The dodo is a flightless bird that lived only on the island of Mauritius. Today, the dodo is well known for being stupid and extinct. Surprisingly, very little is known about the actual bird, which became extinct very quickly. It was first documented in accounts by Dutch sailors in 1598, and the last generally accepted observation occurred in 1662. While specimens had been brought back to Europe and even kept in zoos, by the 1800s only fragments of four specimens remained.
The island of Mauritius is about 1,200 miles east of Madagascar in the Indiana Ocean. It has an area of over 700 square miles, or a little less than two average counties in Indiana. The first humans to visit Mauritius were Arab sailors. The first Europeans to visit the island were the Portuguese, who arrived in 1507. Portugal showed no interest in the island, which the Dutch eventually claimed in 1598. The Dutch were the first to mention dodos in their written accounts.
In 1638, the Dutch established a small (less than 50 people) colony on Mauritius. They brought with them a variety of domesticated animals. and sugarcane. The original colony lasted twenty years.
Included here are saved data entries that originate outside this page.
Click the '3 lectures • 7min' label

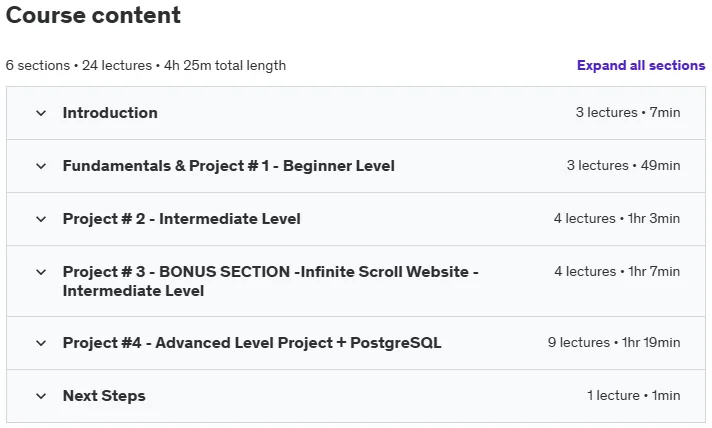coord(628,112)
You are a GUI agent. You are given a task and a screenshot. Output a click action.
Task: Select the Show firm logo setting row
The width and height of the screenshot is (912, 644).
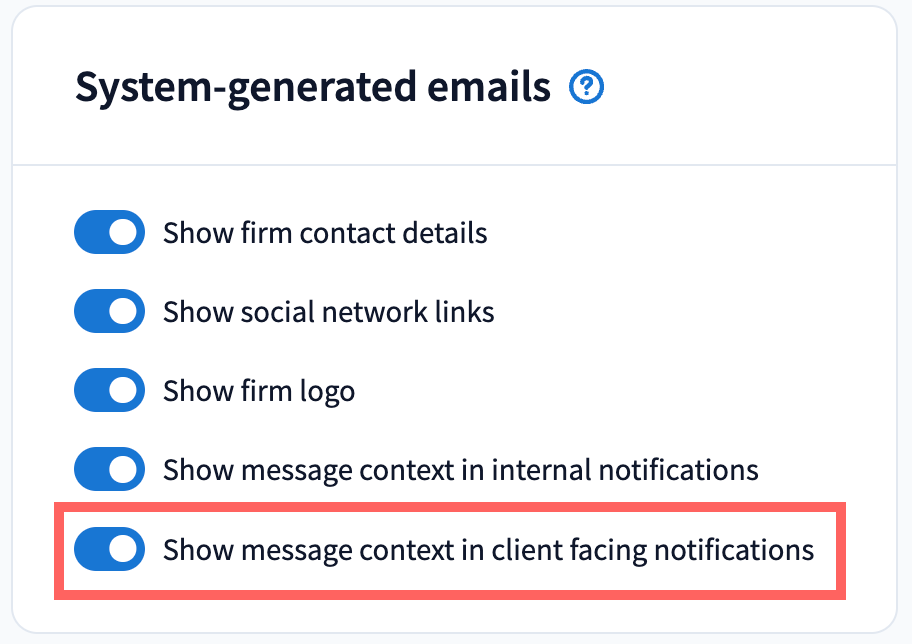click(x=259, y=390)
The Dutch made additional attempts to establish colonies before abandoning the island in 1710. France later claimed the island, which they later lost to the British during the Napoleonic Wars. It became an independent country in 1968.
There is a great deal of uncertainty about the dodo, since it disappeared so quickly after its discovery. It is known that dodos were easily captured, since they had no natural enemies and therefore no fear of man. Ships that stopped at Mauritius often took them aboard for food. There is considerable disagreement about their taste. The Dutch name for them translates into English as "disgusting bird" or "nauseous bird". Others said they tasted okay, especially the breast.
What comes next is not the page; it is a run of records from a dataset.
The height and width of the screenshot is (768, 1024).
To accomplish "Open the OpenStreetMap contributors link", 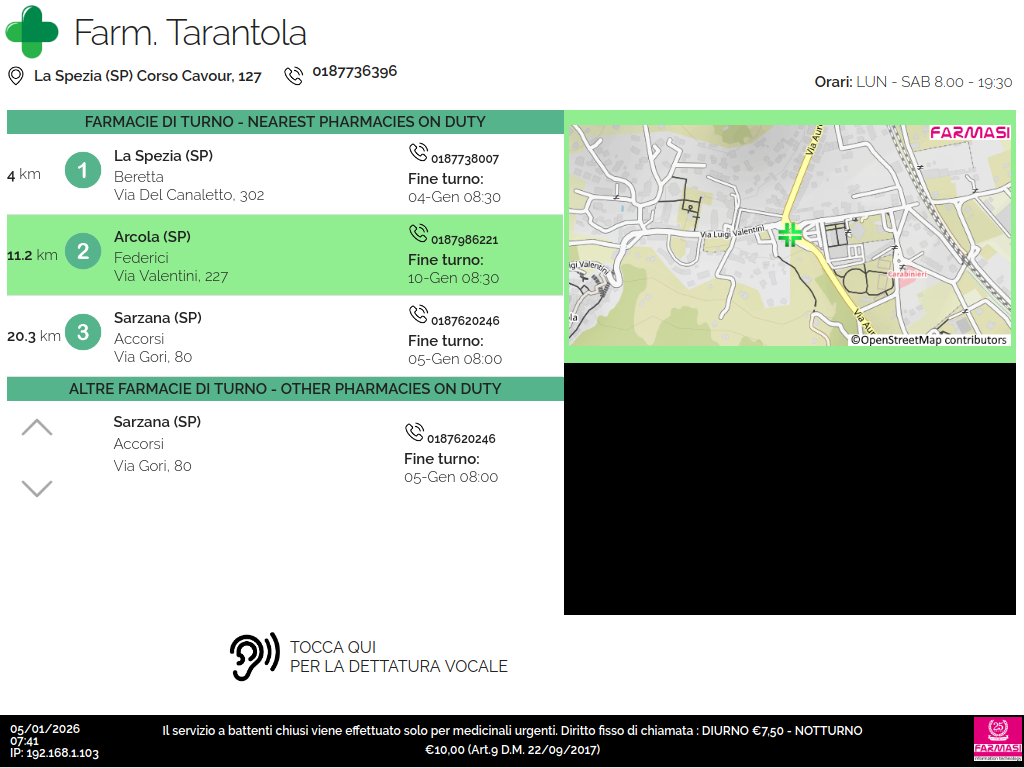I will pyautogui.click(x=929, y=340).
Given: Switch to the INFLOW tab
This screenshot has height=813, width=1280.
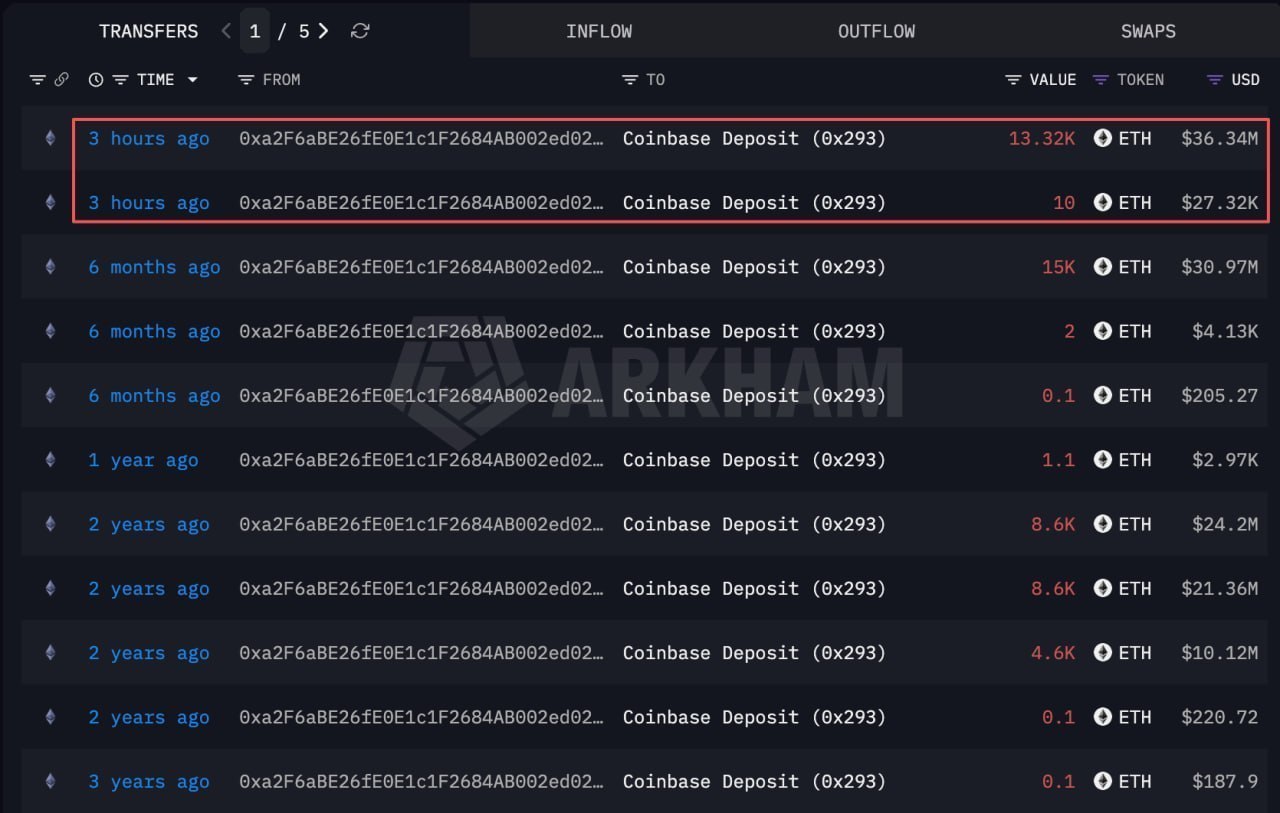Looking at the screenshot, I should pos(599,31).
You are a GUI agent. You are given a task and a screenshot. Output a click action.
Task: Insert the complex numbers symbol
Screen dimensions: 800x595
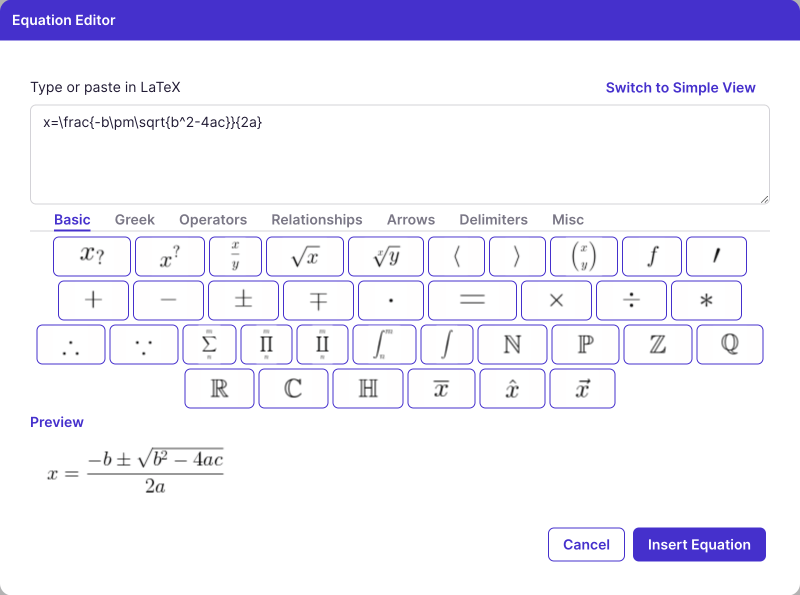coord(293,388)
It is not clear how widespread the dodo was before humans visited Mauritius. Some theorize that it would not have become extinct if it was widespread throughout the island, especially if it existed in the more remote areas. It is believed that the introduced animals by the Dutch, especially pigs, were a much bigger factor in the extinction of the dodo than human consumption. Since it was a ground nesting bird, feral pigs often ate their eggs. Some scientists believe the dodo was gone from mainland Mauritius by 1640, and the last birds were on a small islet that was connected by land at low tide. Shipwrecked Dutch sailors scouring Mauritius for food found and ate these birds in 1662. Apparently the islet had given them protection from feral pigs.
There were reports of dodo sightings up until 1688, but the name dodo may have been applied to a different bird. Prior to the 1662 sighting on the islet, the most recent sighting had been in 1638.
It is believed that at least eleven dodos were shipped from Mauritius and arrived alive in Europe and Asia. Some were preserved by taxidermists, but none remain today. The last stuffed specimen was in England. Eventually, only parts of four dodos remained:
- The stuffed English specimen suffered significant decay and today only the head and a foot remain.
- Another foot in England
- A skull in Copenhagen
- An Upper jaw and leg bones in Prague
In the second half of the nineteenth century, bones of over 300 dodos were found in a Mauritius swamp. In 2005, parts of another 17 dodos were found in the same swamp. Scientists estimate these animals perished about 4,000 years ago when they were trying to get to water during a drought.
In 2007 a complete skeleton was found and recovered from a cave in Mauritius. It is only the second complete skeleton ever found, and it may have recoverable DNA. Previous attempts to recover dodo DNA were only partially successful. Enough was recovered to establish that the dodo belongs to the pigeon family.
In 2011, The Grant Museum in London was preparing to move into a new building. Mixed in with crocodile bones, they found half of a dodo skeleton.